• _Data to examine_:
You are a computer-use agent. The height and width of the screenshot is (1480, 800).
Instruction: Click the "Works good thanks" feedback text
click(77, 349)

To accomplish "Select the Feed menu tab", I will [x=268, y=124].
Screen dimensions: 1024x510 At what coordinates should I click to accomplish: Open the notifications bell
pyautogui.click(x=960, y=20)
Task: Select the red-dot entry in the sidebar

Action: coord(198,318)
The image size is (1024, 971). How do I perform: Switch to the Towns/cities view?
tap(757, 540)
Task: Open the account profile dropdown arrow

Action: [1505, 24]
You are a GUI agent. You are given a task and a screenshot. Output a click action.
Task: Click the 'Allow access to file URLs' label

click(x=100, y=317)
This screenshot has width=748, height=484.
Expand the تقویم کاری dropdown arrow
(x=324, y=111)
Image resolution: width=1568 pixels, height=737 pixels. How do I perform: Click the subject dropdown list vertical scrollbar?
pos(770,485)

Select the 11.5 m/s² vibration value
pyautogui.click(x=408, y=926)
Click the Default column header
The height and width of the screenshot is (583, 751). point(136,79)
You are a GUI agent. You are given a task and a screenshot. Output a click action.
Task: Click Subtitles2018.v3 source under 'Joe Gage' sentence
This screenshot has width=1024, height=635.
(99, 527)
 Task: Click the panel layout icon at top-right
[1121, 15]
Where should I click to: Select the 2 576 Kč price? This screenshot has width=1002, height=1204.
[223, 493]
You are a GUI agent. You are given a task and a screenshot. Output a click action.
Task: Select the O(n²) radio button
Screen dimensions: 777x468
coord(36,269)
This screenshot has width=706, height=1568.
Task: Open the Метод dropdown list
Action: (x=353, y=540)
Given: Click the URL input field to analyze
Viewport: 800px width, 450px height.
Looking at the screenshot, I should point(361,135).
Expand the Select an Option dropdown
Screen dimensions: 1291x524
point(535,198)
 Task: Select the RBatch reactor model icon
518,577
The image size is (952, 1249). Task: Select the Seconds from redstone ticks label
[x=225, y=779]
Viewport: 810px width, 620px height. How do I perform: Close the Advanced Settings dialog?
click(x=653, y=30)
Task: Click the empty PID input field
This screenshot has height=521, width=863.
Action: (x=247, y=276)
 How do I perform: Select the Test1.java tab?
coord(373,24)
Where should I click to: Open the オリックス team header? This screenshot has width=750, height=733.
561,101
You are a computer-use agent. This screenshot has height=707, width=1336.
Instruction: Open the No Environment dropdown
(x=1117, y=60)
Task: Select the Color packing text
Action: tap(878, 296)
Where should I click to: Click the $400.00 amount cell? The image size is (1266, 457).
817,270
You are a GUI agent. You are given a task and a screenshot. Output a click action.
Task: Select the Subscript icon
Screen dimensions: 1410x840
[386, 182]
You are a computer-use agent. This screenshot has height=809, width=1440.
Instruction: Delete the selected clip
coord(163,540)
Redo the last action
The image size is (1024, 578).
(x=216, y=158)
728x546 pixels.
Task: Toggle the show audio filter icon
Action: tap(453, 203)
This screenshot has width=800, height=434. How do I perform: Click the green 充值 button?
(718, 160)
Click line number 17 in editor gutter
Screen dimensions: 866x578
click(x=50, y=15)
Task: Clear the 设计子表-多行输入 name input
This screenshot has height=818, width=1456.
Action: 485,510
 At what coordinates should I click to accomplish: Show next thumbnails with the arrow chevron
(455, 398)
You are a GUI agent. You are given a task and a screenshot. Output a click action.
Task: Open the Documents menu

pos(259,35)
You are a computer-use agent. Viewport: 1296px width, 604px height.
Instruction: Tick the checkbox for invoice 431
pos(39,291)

• _Exercise description_:
All lines from the one containing "Instruction: Delete the selected clip" down to the final line above are to be restated word for word; leave out the rest.

• _Solution_:
Instruction: Delete the selected clip
coord(163,540)
Redo the last action
The image size is (1024, 578).
(x=216, y=158)
728x546 pixels.
Task: Toggle the show audio filter icon
Action: tap(453, 203)
This screenshot has width=800, height=434. How do I perform: Click the green 充值 button?
(718, 160)
Click line number 17 in editor gutter
Screen dimensions: 866x578
click(x=50, y=15)
Task: Clear the 设计子表-多行输入 name input
This screenshot has height=818, width=1456.
Action: 485,510
 At what coordinates should I click to accomplish: Show next thumbnails with the arrow chevron
(455, 398)
You are a GUI agent. You are given a task and a screenshot. Output a click action.
Task: Open the Documents menu

pos(259,35)
You are a computer-use agent. Viewport: 1296px width, 604px height.
Instruction: Tick the checkbox for invoice 431
pos(39,291)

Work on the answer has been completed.